In the hands of a good author, a novel about ideals gone awry is usually a fascinating read, because we see so much of what we like and dislike within our own society splayed across the words and characters of others. Paul Spencer Sochaczewski is such an author and his book Redheads is such a novel. The title of this particular novel comes from the coppery-earth color of the hair of the orangutan, the Southeast Asian jungle primate so like humans that its Malay name literally means “people of the forest.” People who live around monkeys don’t get all wrapped around the axle of creationism.
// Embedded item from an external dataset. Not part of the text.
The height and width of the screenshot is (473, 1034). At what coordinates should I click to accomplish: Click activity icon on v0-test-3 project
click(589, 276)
Redheads is a fast, rollicking read about a complex subject in which a bad problem is made worse by short-sighted self-interest (oxymoron, yes, but it never hurts to reinforce the truth) that add up to few answers and little hope. The subject is the destruction of the Southeast Asian primordial jungle habitat to feed the pulp mills and construction sites of Malaysia, Singapore, Indonesia, China, and most of all Japan. Insert Brazil, British Colombia, or the Tongass National Forest in Alaska and you have the makings of essentially the same story. Unbeknownst to many who haven’t lined up on a globe the Tongass forest of Alaska with the forests of Indonesia and Malaysia, Japan is smack in the middle. Conveniently so, from the Ministry of Technology and Industry’s point of view, because Japan is the most prodigious waster of timber in the world; just visit a construction site and gaze upon cubic yard after cubic yard of plywood and timbers going up in flames after having been used just once to line a concrete pour. In a bitter twist on the market economy ideal, it is more efficient to buy and burn than to wash and reuse. 
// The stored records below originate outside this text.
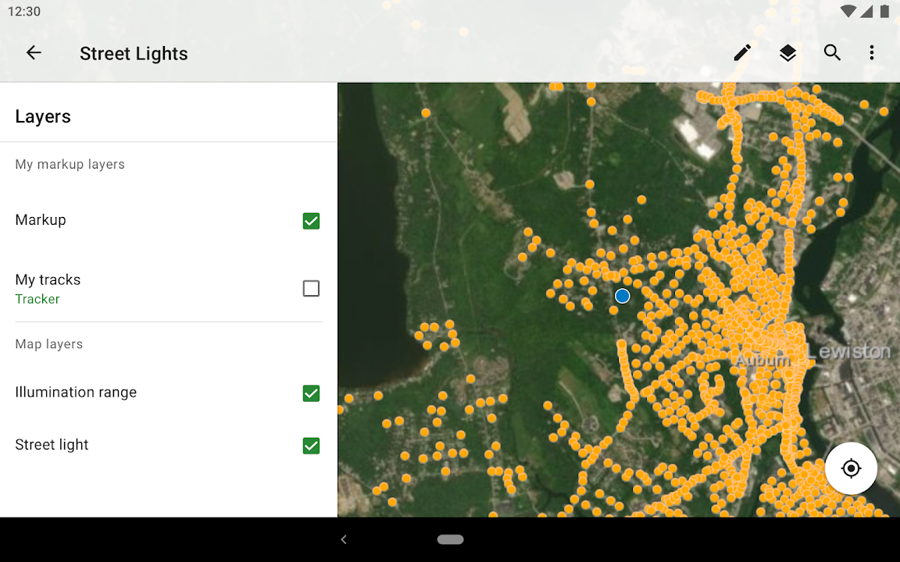Open the Tracker link under My tracks
The width and height of the screenshot is (900, 562).
pyautogui.click(x=38, y=299)
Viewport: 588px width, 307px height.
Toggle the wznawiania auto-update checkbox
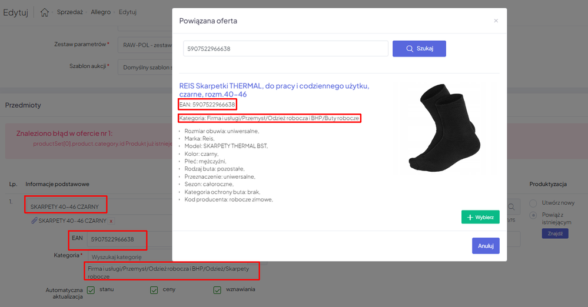pos(217,289)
Redheads pace is so brisk it easily fought off drowsiness on the 
seven-and-a-half-hour flight from Seoul to Jakarta on which I read it. I was rewarded by passing directly over the part of Borneo in which the story is set. The reward was literally ashes because I looked down on the octopus reach of forest roads and clear-cuts, the embrace of whose tentacles inland the story so vividly describes. 

Redheads is about environmental activism. Virtually nobody looks good except the natives in the jungles who have accommodated to nature by trying to improve on neither it nor themselves. Plus a single Westerner—based on an actual person—who has lived so long with them he is in effect part of the junglescape, long since removed from the Western Intellectual Tradition. Fiction takes a few liberties with this fellow, casting him as an earnest but flawed hero fated for tragic demise. The real-life counterpart left his wife, his child, and the tribe to their fate as he went back to comfy Switzerland to make himself famous with an account of life with the natives.

Everyone else in the novel—as indeed in the real world of deforested Asia—sees nature as a vanity or income enhancer. The predictable hacks of humanity are there: the landed sultans so intent on building mini-Brunei palaces for themselves (making sure to lengthen the runway for the new Boeing 737) they sell the forests and animals with the same impunity that feudal landlords sold serfs; the secretive patriarchs of Chinese family-owned conglomerates who take their greatest pride in causing things to be done 
through shell companies so discreetly they are not seen as the cause (so secretive, in fact, they don’t appear in this novel although they own the shell companies that own the timber companies whose names the novel only lightly shades from the real ones); and, sigh, the coarse, guttural, brutal, weapon-wielding, vacuum-brained camp managers and loggers who are the only known twigs on the human tree to be less attractive than a drill sergeant. 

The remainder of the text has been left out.